By not segregating customers and users from the designers and developers, but rather enabling them to work together in a single team, it is possible to use the agile approaches such as DSDM, Turboprototyping, SCRUM to achieve perceptible results. Multidisciplinary teamwork is based on being able to find suitable team members, doing work in workshops and visualising requirements, ideas and decisions with lo-tech tools. This formula has enabled successful teamwork in a number of IS projects in recent years.

During recent years, my colleagues and I have had to adopt new approaches in most of our IS projects. Two of the contributing factors have been the influence of dot.com boom and the increased focus on a well-designed user experience. Having alternated between traditional and agile methodological approaches, I have ensconced myself in the agile camp. So most of my recent experiences are from agile processes and projects using either the DSDM project framework or TurboPrototyping, a teamwork-based approach we pioneered (Ghosh 1999).

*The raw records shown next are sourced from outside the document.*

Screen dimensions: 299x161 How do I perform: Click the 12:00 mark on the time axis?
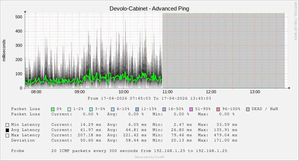(211, 92)
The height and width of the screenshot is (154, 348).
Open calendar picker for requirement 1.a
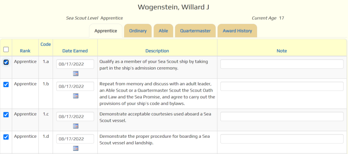(76, 74)
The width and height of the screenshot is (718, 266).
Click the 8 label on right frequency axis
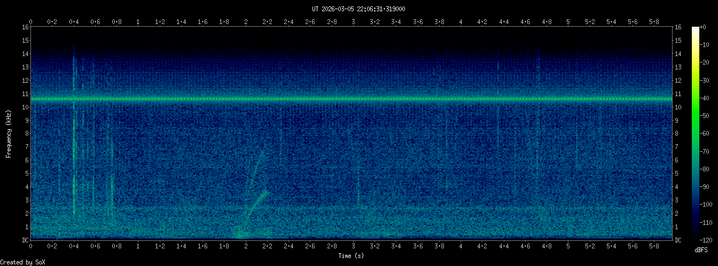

Author: Gautam Ghosh, Userminded, Oslo, Norway, www.userminded.no

The challenge

The main adversaries of agile processes are established, rigid documentation regimen, lack of time and lack of stakeholder buy-in. I have experienced the following challenges when working in with teams in such projects:
* Being able to explore different solutions within the agreed time frame;
* Getting there without having covered all bases;
* Satisfying diverse (and often contradictory) client and user expectations;
* Having something up and running quickly;
* Ensuring team preparedness for an agile approach;
* Documenting enough, but not too much;
* Enabling a multidisciplinary group of people to work together as a team;
* Aiding team-members who don’t see themselves as being creative to participate creatively;
* Ensuring the team’s buy-in to the process and resulting products;
* Supporting a shared understanding of both needs, constraints and solutions;
* Making sure that decision-making is based on informed choices.

The process

Multidisciplinary teamwork is one of the success criteria in both user-centred approaches and agile methods. It is considered to be essential for agile processes in order to meet project objectives and to ensure stakeholder buy-in to both process and results (Stapleton 1998). It must be stressed that though this article concentrates on the teamwork, other factors such as clear goals, planning, iterative delivery, etc. also play a vital role in the success of agile projects.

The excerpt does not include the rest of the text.